Thursday, February 20, 2014

Alchemy

If you're paying attention, anyone can recognize the difference between doing something because you feel you have to (for whatever reason ~ financial, personal obligation, etc) and doing something you deeply desire to do and doing it with an open heart.

I've had a series of small epiphanies lately.  Just tiny ones.  Little blips that I feel in my chest but can't quite find the words for, or if I do they seem wanting in their ability to convey this new heart knowledge.  Just a few minutes ago my friend, Karen (who, btw, is worthy of a follow) wrote this as her status update:

The sacred Truth within me honors the divine privilege of what Is, what was and what will Be.

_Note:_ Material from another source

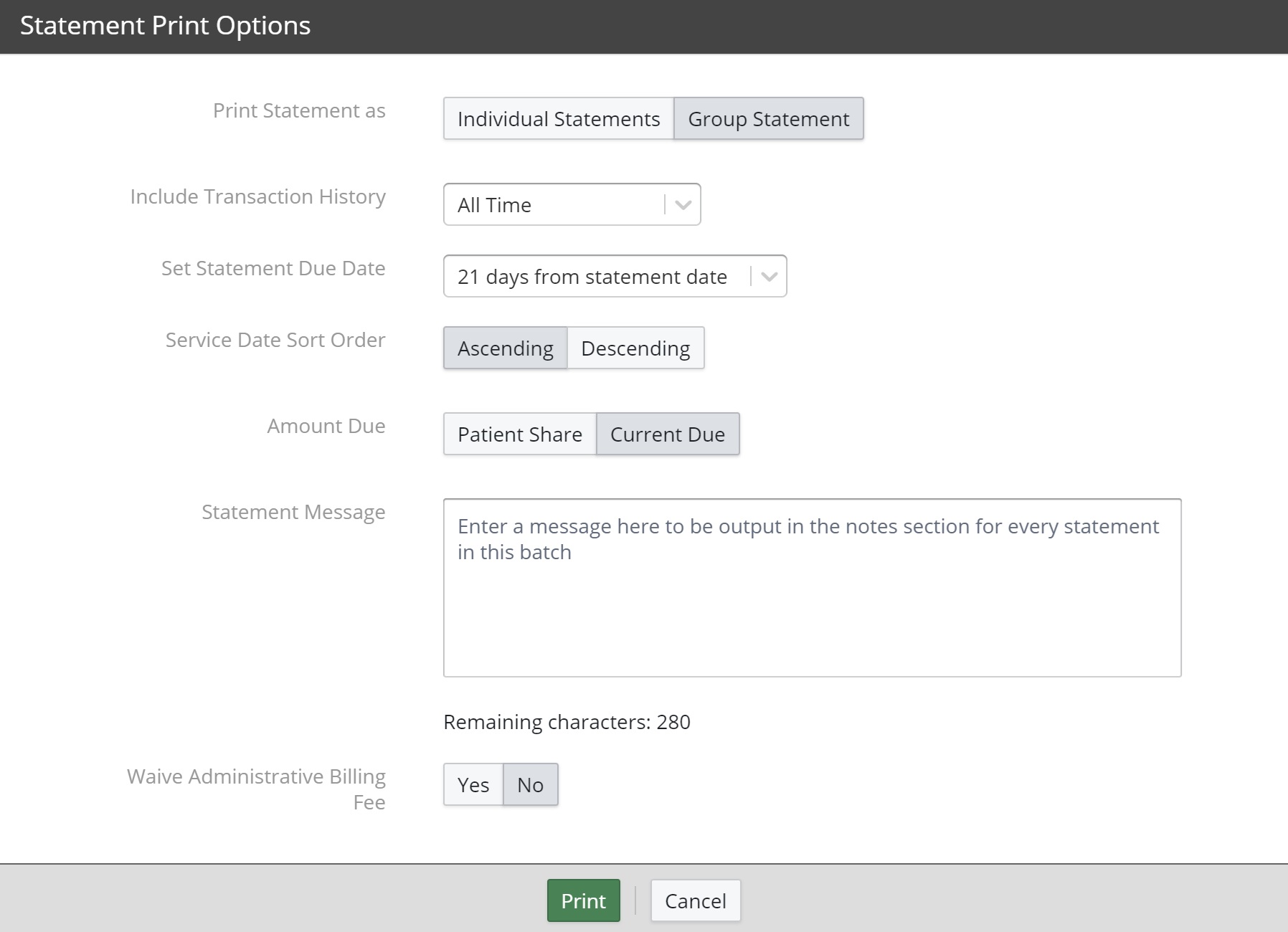Select Group Statement print option

coord(767,118)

Initially, I read this as the 'scared' truth rather than the sacred.  And then I smiled because aren't most sacred things a little scary, at least in the beginning?  Especially when they involved us living out our truth or searching for what we think is truth?  Perhaps this is the alchemy of the heart, to take the scary things, the monsters under the bed, the opportunities life brings our way, the people who are converging and diverging along our path, the change that is life's growing and dying and unfolding,  and allow all of these things to be sacred.

I want the challenge and the joy of my life, to be in a space of sacred respect for all it's glorious aspects.  My heart knows what it feels like to be open.  When I get too much into the vibration of scared, then the opening comes with a quiver, reminding me to come to a standstill while I let the door swing all the way open.  Even tiny blips echo across the valley, being heard and felt with transformative power.